Oahu is nicknamed the gathering place.  Nearly 80% of the population of all the Hawaiian Islands reside on Oahu.
This is the view looking out of my hotel room on Waikiki Beach, Oahu.

 

Here is a zoomed-in view of Waikiki Beach from my hotel room.

Here is a view from my hotel room, looking away from Waikiki Beach into the heart of Honolulu.

The next morning I ventured to Pearl Harbor to tour the U.S.S. Arizona Memorial and U.S.S. Missouri Battleship.

After viewing a 30-minute film of historic news clippings of the bombing of Pearl Harbor, we boarded a small boat and headed for the U.S.S. Arizona Memorial.

The U.S.S. Arizona Memorial is mounted above the actual U.S.S. Arizona Battleship.  The battleship was sunken during the bombing run on December 7th, 1941.  Many of the crew members were entombed within the ship when it sank.
When you look over the right side of the memorial, you can observe gun turret number 3 rising above the water.  Beneath the surface, you can see parts of the ship.
Nearer to the right side of the memorial, you can view a tower structure of the ship.  Before the memorial was built, a flag was raised from this tower as a daily tribute to those that died in the battle.
As you made your way to the back of the memorial, you can look through an open area to view other parts of the sunken ship.

In this picture it is difficult to make out the ship.  In person, you can see fish swimming around the ship and coral rock growing to the structure.
Out to the left of the memorial, you can see other parts of the ship; both above and below the water.

After all these years, oil from the ship still rises to the surface.
In the back end of the memorial, is a quiet area with the names of all those who died in the attack on December 7, 1941.
The view from the memorial is beautiful.  Here is a view looking out over Pearl Harbor over gun turret number 3.
Here is a fly-over view of the U.S.S. Arizona Memorial.
After touring the U.S.S. Arizona Memorial, I decided to take a walk-through tour of the U.S.S. Missouri.  The U.S.S. Missouri saw the end of World War II and served time in the Gulf War.

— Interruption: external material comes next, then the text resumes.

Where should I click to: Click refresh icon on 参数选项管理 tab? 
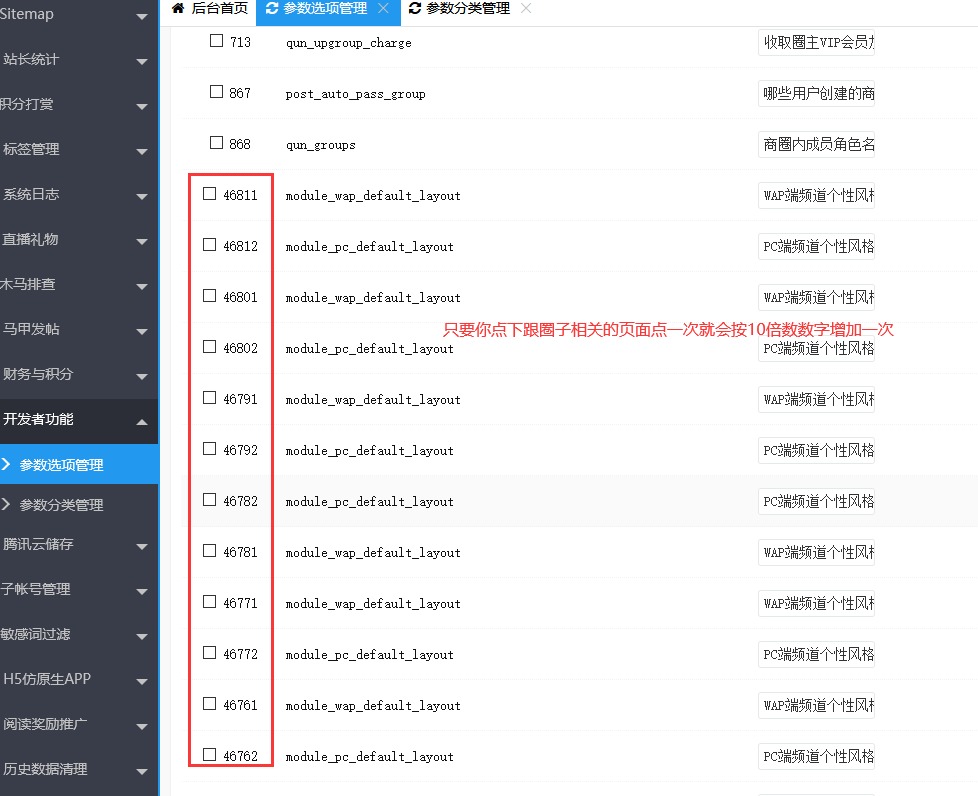click(x=272, y=9)
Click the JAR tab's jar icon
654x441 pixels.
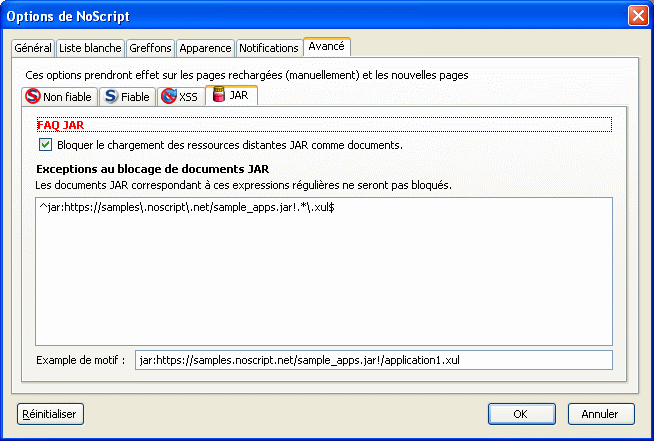pos(218,96)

Here is a view of the big guns of the U.S.S. Missouri.  Ships of this type have wooden decks.  Modern ships today have iron decks.
This marker marks the spot where the Japanese signed a declaration to end World War II.
Here is a close-up picture of the marker.
The U.S.S. Missouri also served time in the Persian Gulf for the Gulf War.  One of the many upgrades was the addition of Tomahawk cruise missiles.  Here is a photo of the Tomahawk cruise missile launchers.
On the port and starboard sides of the ship, there is a viewing station for the captain.  Both of these viewing stations are off of the bridge.
Here is a view of the external bridge.  The internal bridge is to the right in the photo.  Notice the small view window to the right.
Here is a view of the internal bridge.
The internal bridge is very well protected.
Touring the U.S.S. Arizona Memorial and U.S.S. Missouri Battleship was exciting, but I was tired and hot.  I decided to check out the waters for the first time in Hawaii.  In this photo, I am swimming in Waikiki Beach in Honolulu, Oahu.  The volcano  Diamond Head is in the background.  The water felt great.  The water temperature is cooler than Miami Beach, but warmer that the beaches of Southern California.
Here is a view to the left of Diamond Head.  Waikiki Beach is not too deep, but it does stretch around the coast a bit.
Isn't this a cozy job?  The pay is probably low, but the view is nice.

A lot of the signs in Hawaii are bilingual.  The signs are in English and Japanese.

The hotel was conveniently located across from Waikiki Beach
After a long day or touring the sites, it was time to drop in the pool and Jacuzzi.  I had to rest up before tackling dinner and Mai Tais.